▸ **Raw records**
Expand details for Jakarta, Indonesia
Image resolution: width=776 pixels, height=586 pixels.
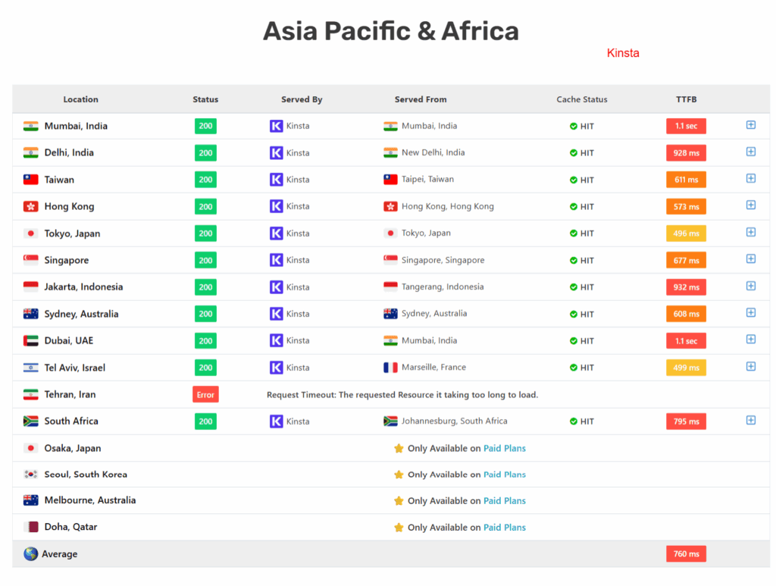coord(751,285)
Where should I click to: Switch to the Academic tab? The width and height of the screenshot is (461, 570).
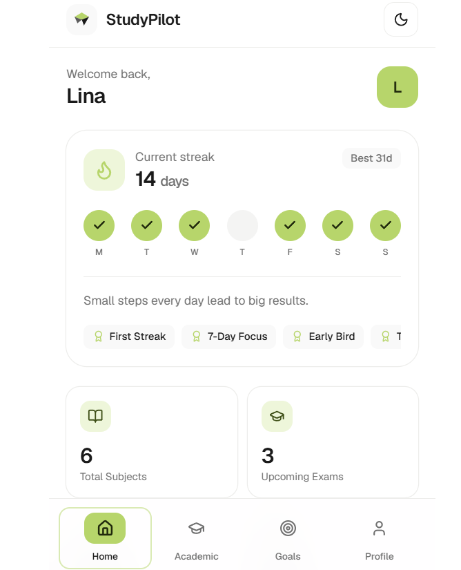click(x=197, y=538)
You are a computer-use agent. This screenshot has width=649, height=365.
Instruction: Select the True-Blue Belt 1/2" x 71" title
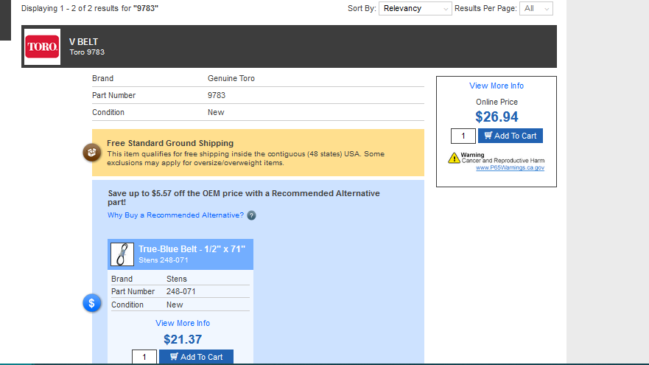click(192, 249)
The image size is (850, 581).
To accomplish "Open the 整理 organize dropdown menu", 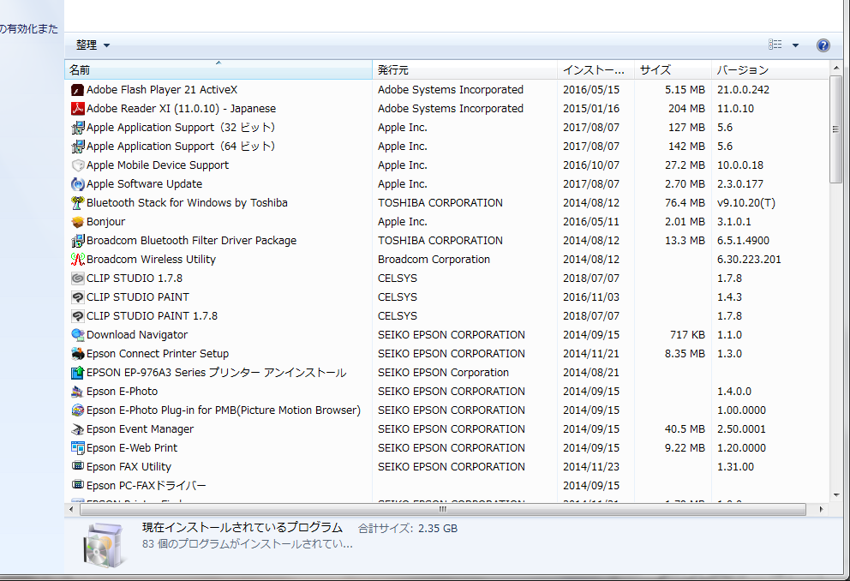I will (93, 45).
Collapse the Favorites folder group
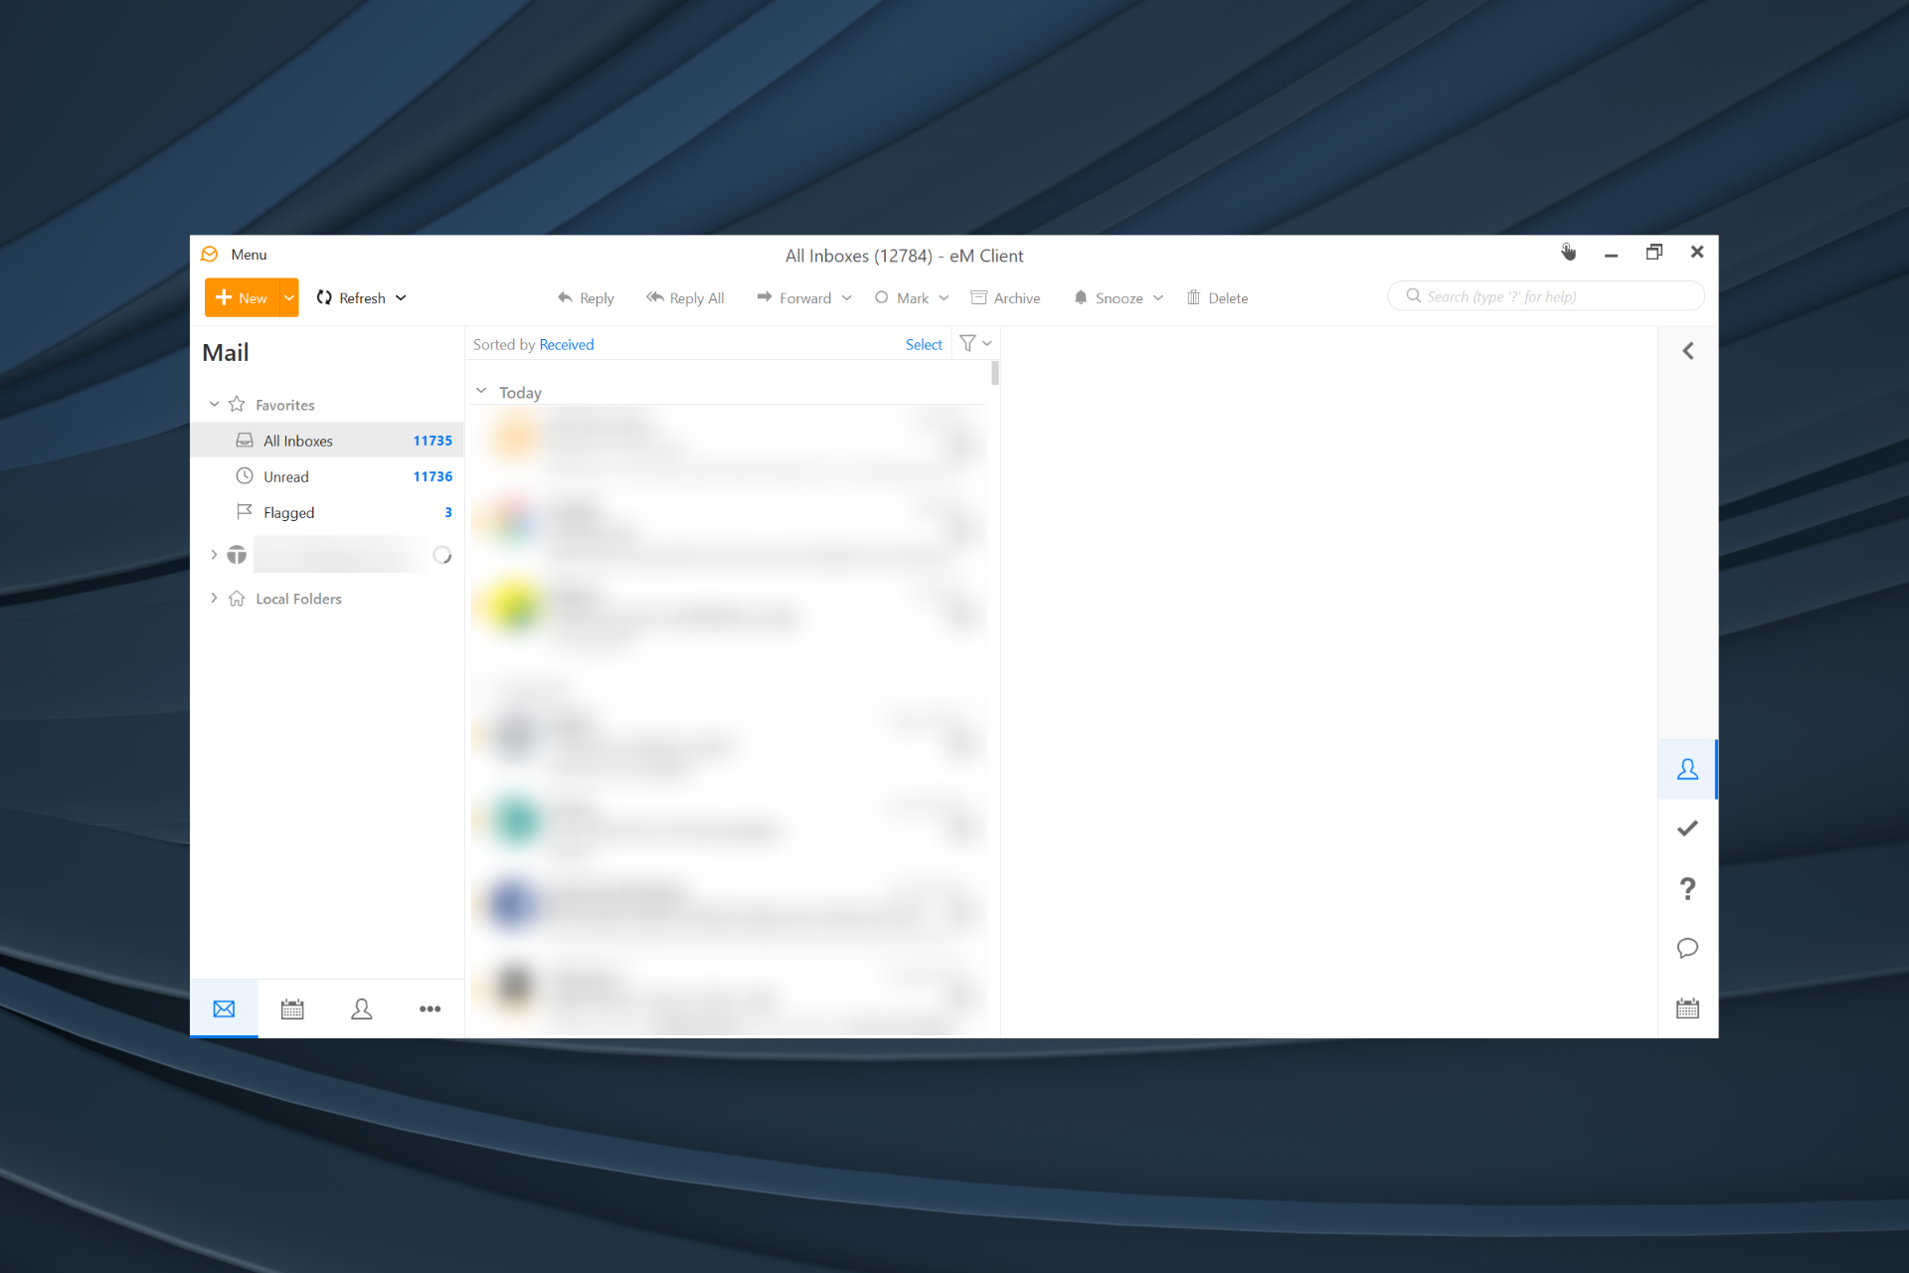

▸ **Problem statement**
Return the lines from the beginning of the material through the line containing "click(x=197, y=538)", inclusive, as a JSON list of strings with one string per line, omitting blank lines. Leave the pictures out of the answer.

▸ **Correct output**
[
  "Expand details for Jakarta, Indonesia",
  "Image resolution: width=776 pixels, height=586 pixels.",
  "coord(751,285)",
  "Where should I click to: Switch to the Academic tab? The width and height of the screenshot is (461, 570).",
  "click(x=197, y=538)"
]